§ **Excerpt to read**:
Reactive Transport Modeling of Induced Selective Plugging by Leuconostoc Mesenteroides in Carbonate Formations

A process-based mechanistic reactive transport model was developed to understand how in-situ coupled processes and operational factors affect selective plugging of reactive carbonate formations by the fermenting bacteria Leuconostoc mesenteroides that produces a plugging polymer dextran. The growth and transport of L. mesenteroides and the associated (bio) geochemical reactions were simulated explicitly with enzyme activity at the field scale over spatial extents of hundreds of meters. Simulations were performed to explore controls on selective bioplugging of high permeability zones in a representative carbonate reservoir, a process that can be used to improve oil sweep efficiency through lower permeability layers. Simulation results indicate that dextran production and the effectiveness of plugging can be largely affected by sucrose and bacteria injection rates. Selective plugging of high permeability zones can only be achieved when the injection rates are high compared to the rates of dextran production. Otherwise, plugging only occurs at the vicinity of injection wells. Due to the dependence of enzyme activity on pH and the reactive nature of carbonate formations, the chemistry of the injection and the formation water is also important. The injection of sucrose and L. mesenteroides at the optimum pH for dextran production (5.2) leads to the dissolution of calcite and an increase in pH levels. However, the resulting pH does not suppress plugging with dextran. Lactic acid and CO2 formed during the growth of L. mesenteroides buffers the pH of water to levels between 5.2 and 7.0 for continued dextran production. At neutral and basic pH levels, induced precipitation of calcite does not significantly modify the permeability profile at carbonate concentrations typically found in oilfield formation waters. This is the first work that examines the controlling parameters that affect selective plugging of carbonate formations at the field scale within the context of enhanced oil recovery. The demonstrated approach can be used to identify optimal operational conditions for enhanced oil recovery and other applications where selective plugging can be beneficial.

(Dataset entries)
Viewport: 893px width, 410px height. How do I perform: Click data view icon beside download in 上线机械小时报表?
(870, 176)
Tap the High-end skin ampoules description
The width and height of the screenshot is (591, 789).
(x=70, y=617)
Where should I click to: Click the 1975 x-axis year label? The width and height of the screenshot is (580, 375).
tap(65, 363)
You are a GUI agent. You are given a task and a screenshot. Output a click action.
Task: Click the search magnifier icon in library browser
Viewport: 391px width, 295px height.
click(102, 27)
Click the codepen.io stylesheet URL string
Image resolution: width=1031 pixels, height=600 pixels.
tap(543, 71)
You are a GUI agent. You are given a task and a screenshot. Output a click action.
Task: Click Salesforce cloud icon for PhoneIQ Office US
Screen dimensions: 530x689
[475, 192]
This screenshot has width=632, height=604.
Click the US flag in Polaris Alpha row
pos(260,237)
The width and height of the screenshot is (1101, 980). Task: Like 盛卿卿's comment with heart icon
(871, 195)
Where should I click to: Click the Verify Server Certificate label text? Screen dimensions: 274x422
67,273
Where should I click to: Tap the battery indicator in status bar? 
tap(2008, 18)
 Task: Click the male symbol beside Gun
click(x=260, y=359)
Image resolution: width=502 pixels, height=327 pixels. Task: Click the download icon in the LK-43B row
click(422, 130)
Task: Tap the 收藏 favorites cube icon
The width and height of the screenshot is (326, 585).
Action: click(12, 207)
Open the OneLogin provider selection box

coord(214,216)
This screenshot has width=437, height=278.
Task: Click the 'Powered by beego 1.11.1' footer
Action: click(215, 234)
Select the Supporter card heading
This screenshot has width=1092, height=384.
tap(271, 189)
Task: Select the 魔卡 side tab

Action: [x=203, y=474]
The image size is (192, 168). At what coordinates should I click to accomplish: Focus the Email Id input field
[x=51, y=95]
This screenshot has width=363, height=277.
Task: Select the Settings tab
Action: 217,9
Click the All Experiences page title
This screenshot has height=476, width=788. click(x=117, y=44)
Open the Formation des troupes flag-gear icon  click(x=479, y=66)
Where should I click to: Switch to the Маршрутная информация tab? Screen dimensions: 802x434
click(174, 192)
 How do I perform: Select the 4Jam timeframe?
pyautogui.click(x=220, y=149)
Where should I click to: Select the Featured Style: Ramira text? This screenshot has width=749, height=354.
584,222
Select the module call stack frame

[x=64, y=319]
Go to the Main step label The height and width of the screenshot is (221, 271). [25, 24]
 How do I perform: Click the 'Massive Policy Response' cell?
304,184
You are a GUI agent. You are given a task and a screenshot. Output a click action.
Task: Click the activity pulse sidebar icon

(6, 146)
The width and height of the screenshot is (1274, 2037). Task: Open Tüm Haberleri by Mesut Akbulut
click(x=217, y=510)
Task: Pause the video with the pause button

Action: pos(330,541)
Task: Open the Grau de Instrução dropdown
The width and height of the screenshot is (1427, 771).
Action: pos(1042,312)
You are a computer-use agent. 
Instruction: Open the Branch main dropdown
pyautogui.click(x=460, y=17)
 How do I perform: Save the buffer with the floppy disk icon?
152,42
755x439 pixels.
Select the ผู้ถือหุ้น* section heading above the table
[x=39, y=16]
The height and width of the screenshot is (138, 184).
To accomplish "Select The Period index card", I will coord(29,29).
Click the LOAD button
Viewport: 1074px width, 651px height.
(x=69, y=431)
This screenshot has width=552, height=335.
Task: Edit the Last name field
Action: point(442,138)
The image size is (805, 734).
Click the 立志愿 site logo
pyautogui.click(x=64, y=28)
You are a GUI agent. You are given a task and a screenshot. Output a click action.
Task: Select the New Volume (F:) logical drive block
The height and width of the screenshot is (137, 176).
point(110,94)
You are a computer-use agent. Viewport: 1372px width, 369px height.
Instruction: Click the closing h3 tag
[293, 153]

§ **Work order**: Please say whether each statement agrees with the abstract on selective bioplugging, answering yes or no and quoting the deciding words of the abstract. (a) Plugging of high permeability zones can be selective only when injection rates are high compared to dextran production rates. (b) The pH that results from calcite dissolution suppresses plugging with dextran. (c) The optimum pH for dextran production is 7.0.

§ **Solution for this exercise**:
(a) Yes: "Selective plugging of high permeability zones can only be achieved when the injection rates are high compared to the rates of dextran production."
(b) No: "However, the resulting pH does not suppress plugging with dextran."
(c) No: "at the optimum pH for dextran production (5.2)"